[Recorded data]
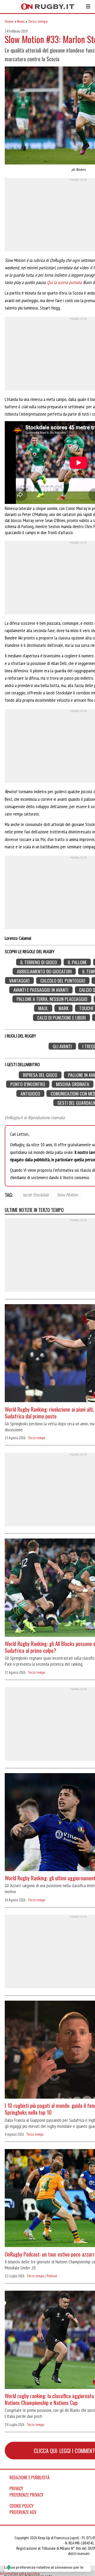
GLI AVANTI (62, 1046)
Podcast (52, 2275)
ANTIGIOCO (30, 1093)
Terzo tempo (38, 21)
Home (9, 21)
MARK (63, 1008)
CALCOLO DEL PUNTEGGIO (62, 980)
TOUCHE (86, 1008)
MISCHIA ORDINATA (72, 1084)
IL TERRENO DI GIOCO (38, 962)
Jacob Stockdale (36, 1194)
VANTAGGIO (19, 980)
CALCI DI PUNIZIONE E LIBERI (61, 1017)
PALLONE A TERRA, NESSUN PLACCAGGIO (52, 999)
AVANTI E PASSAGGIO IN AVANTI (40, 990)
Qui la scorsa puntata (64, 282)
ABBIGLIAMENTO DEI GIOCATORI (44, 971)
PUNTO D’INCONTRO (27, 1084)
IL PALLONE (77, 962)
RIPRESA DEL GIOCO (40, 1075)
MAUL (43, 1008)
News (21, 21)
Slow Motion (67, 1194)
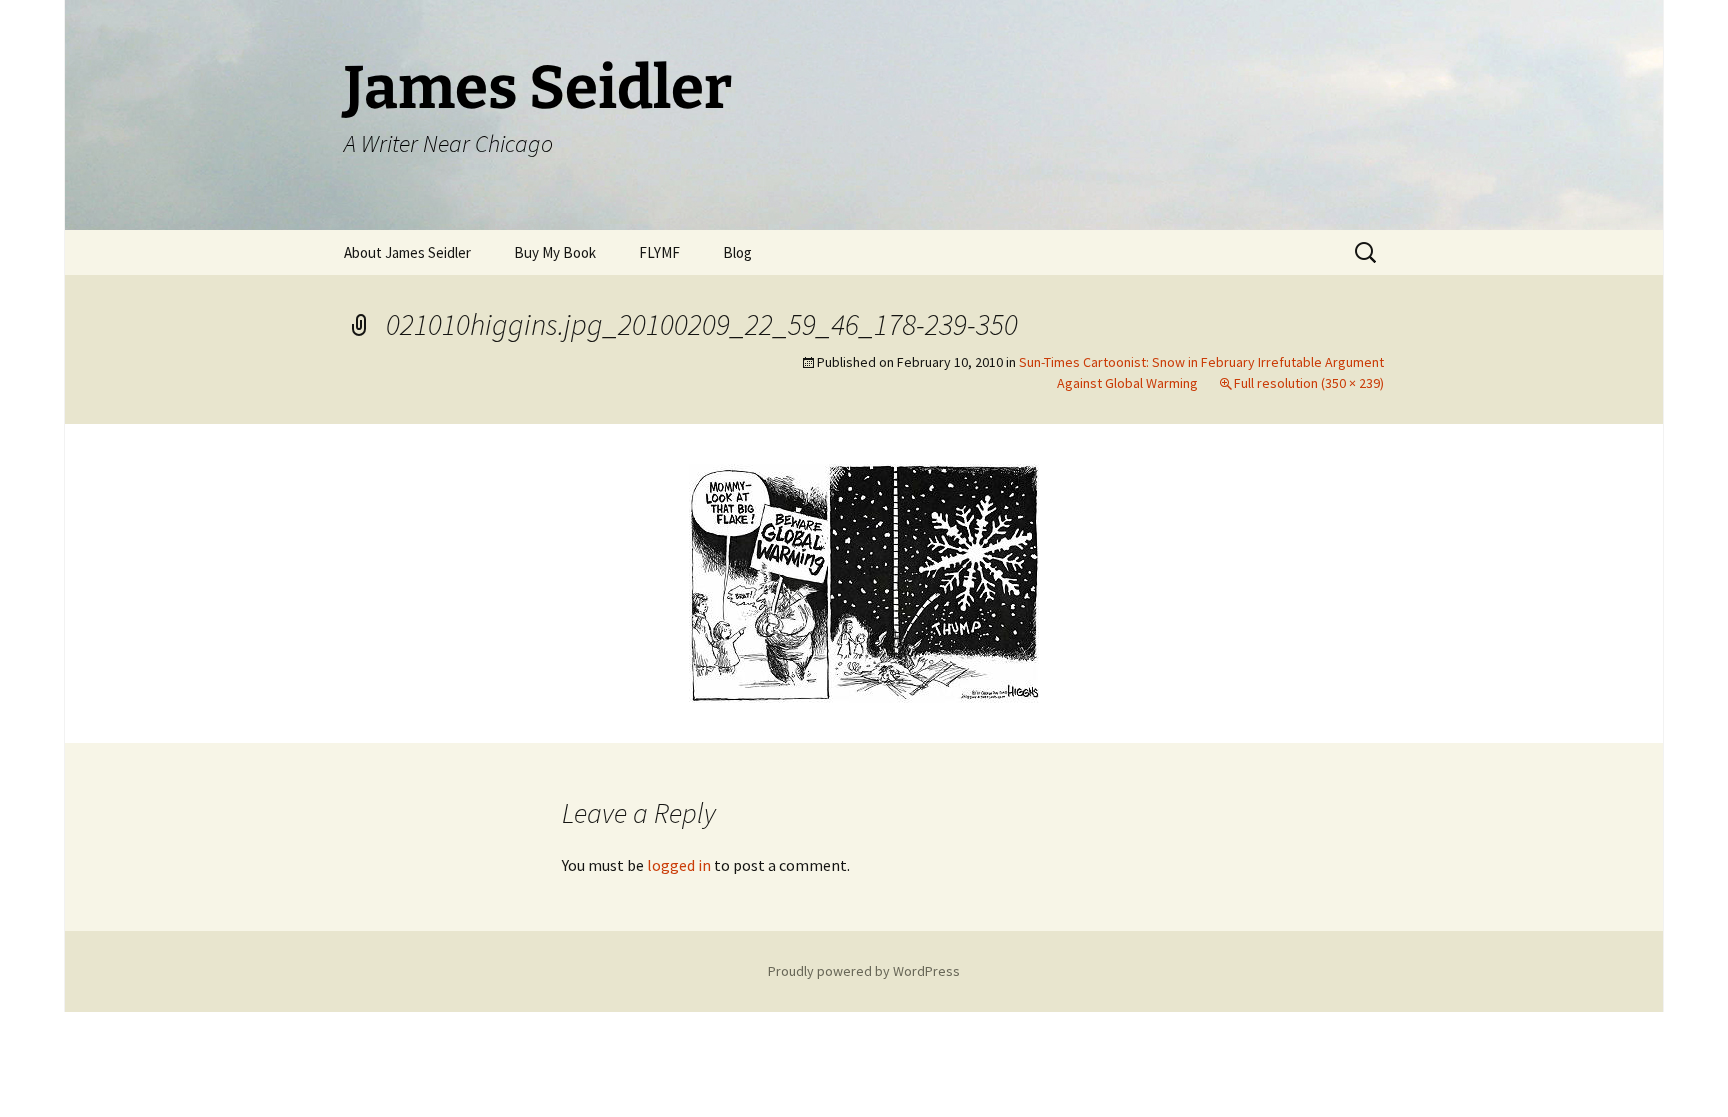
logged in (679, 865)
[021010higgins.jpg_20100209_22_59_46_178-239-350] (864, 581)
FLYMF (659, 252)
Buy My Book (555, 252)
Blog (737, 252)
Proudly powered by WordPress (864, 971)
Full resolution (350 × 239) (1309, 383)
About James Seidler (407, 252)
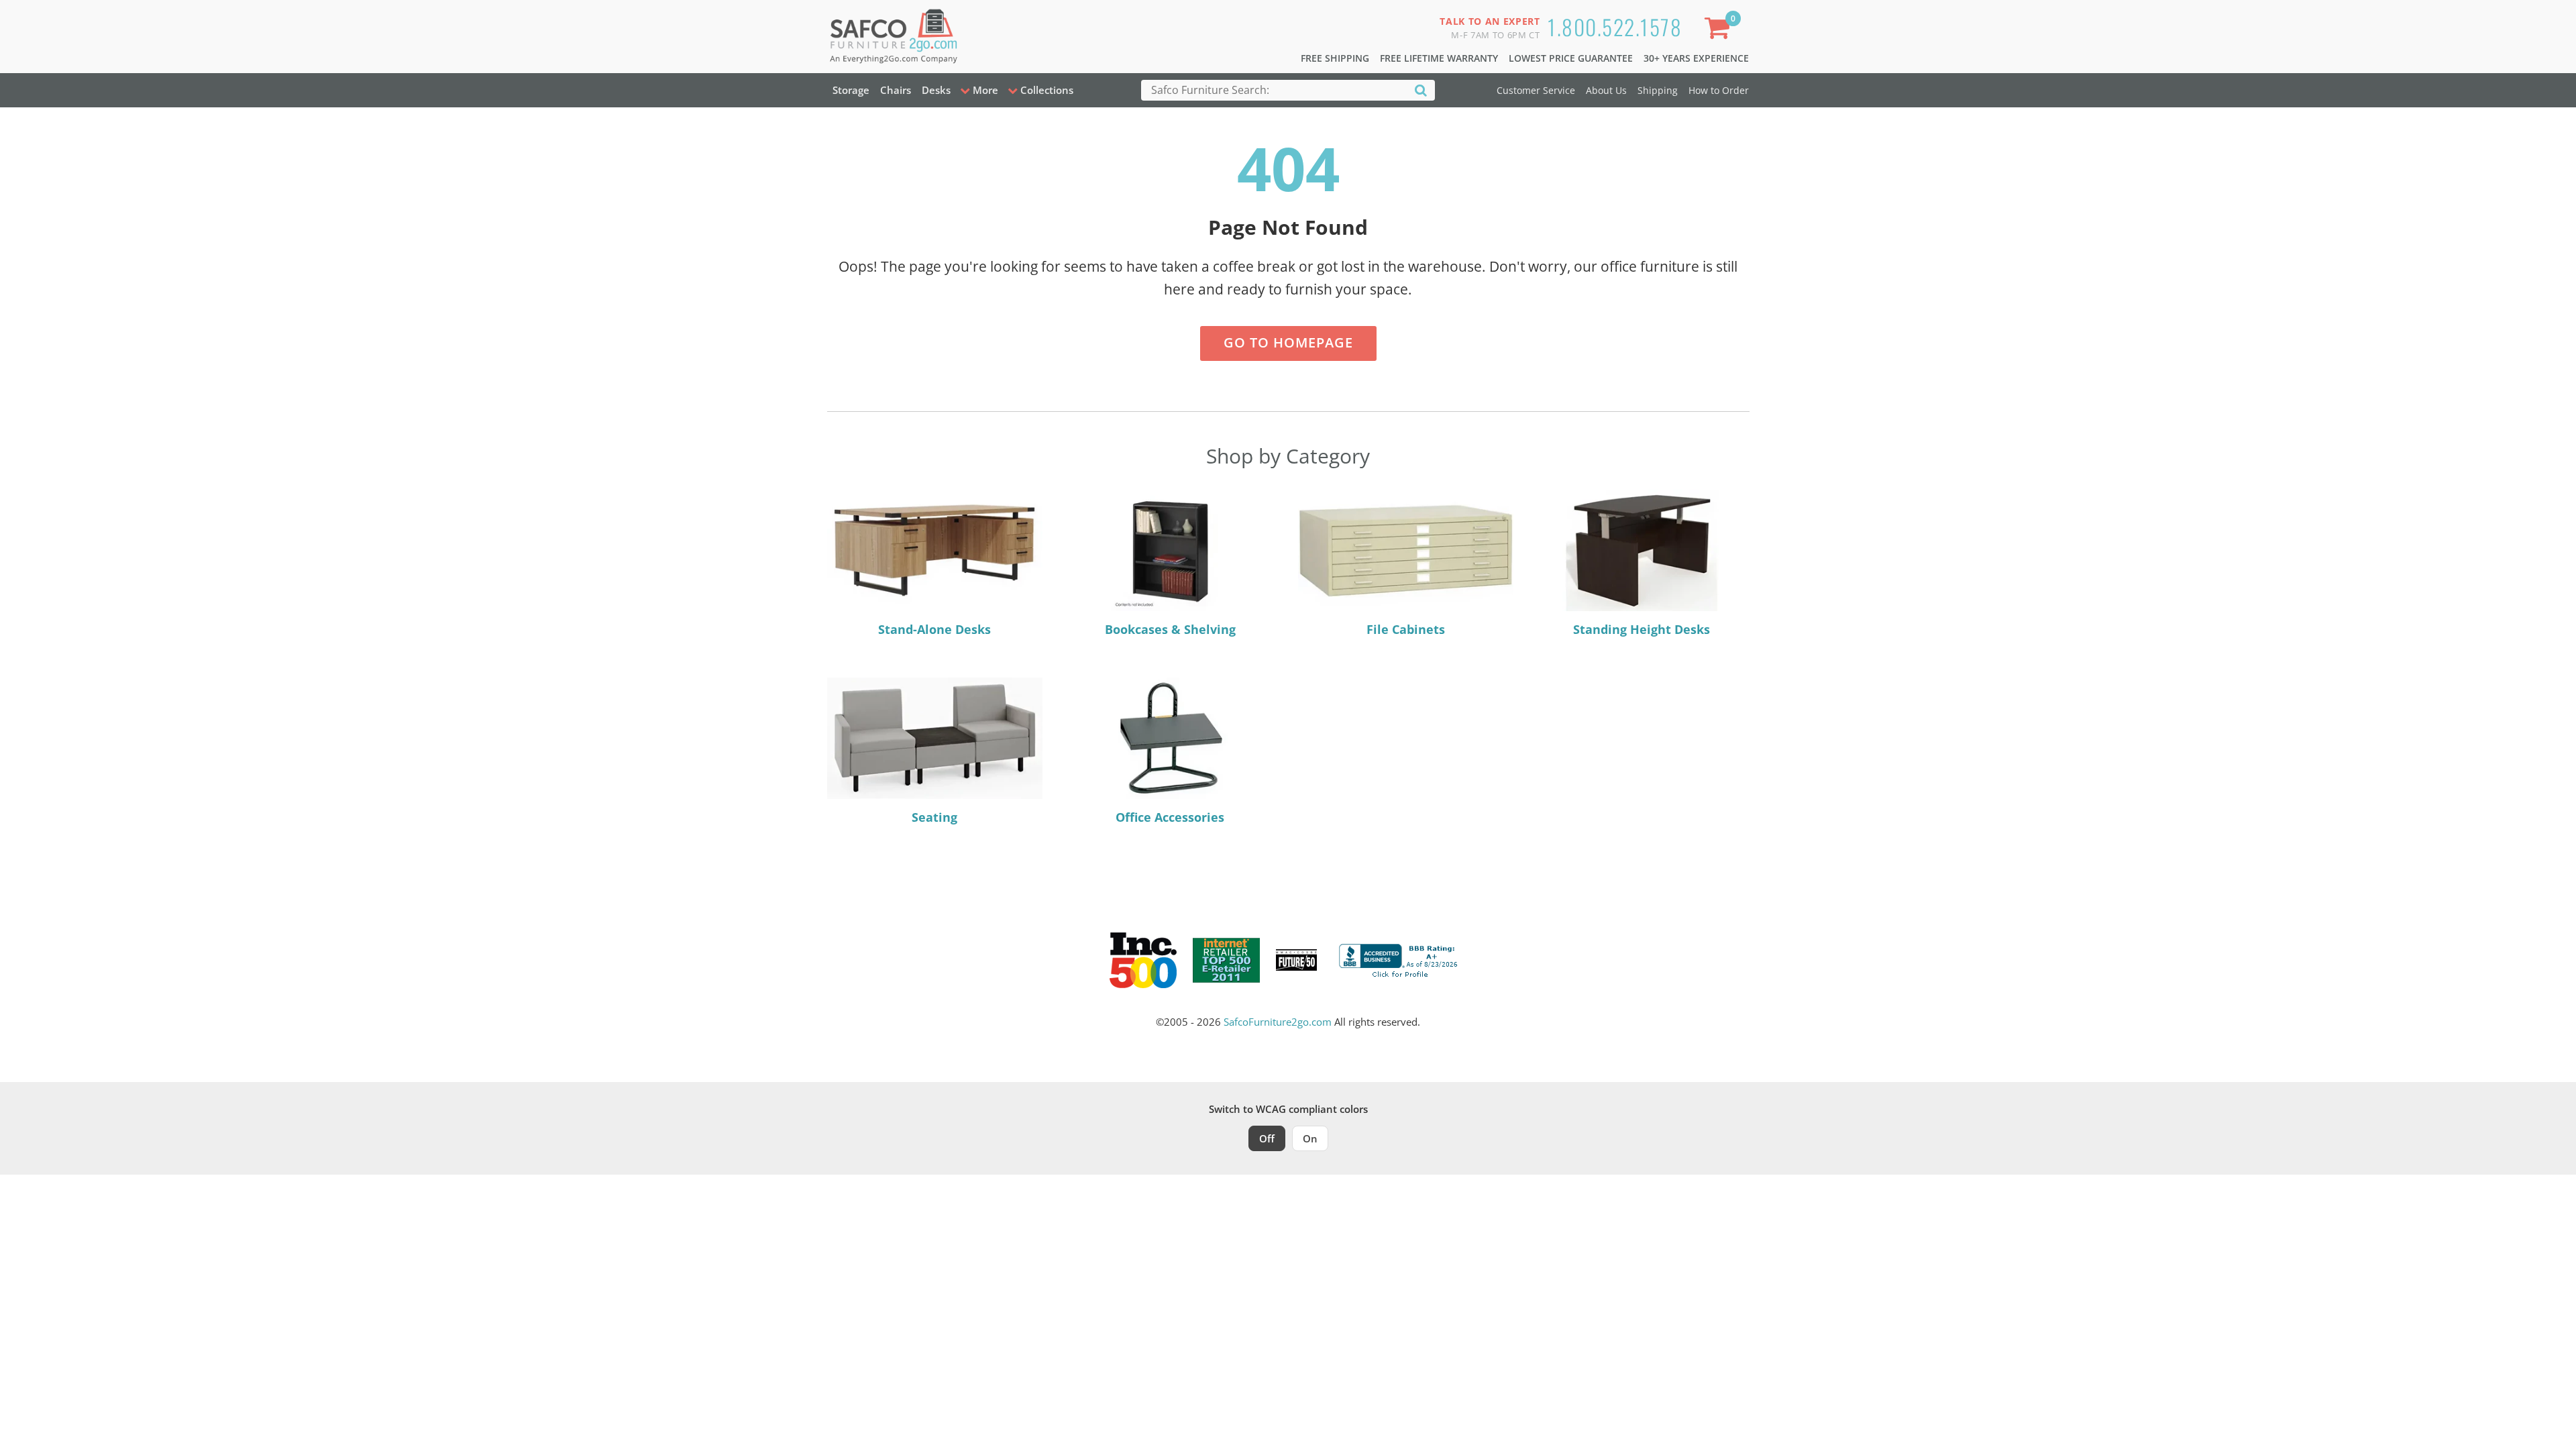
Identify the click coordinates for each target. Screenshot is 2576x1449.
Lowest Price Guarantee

> **Task directions**: Only the lines above starting with the line with "MAUL (43, 1008)" and going on through the line with "About James Seidler (407, 252)" belong in the answer; repeat them exactly, minus any picture.

> **Task output**:
MAUL (43, 1008)
News (21, 21)
Slow Motion (67, 1194)
logged in (679, 865)
[021010higgins.jpg_20100209_22_59_46_178-239-350] (864, 581)
FLYMF (659, 252)
Buy My Book (555, 252)
Blog (737, 252)
Proudly powered by WordPress (864, 971)
Full resolution (350 × 239) (1309, 383)
About James Seidler (407, 252)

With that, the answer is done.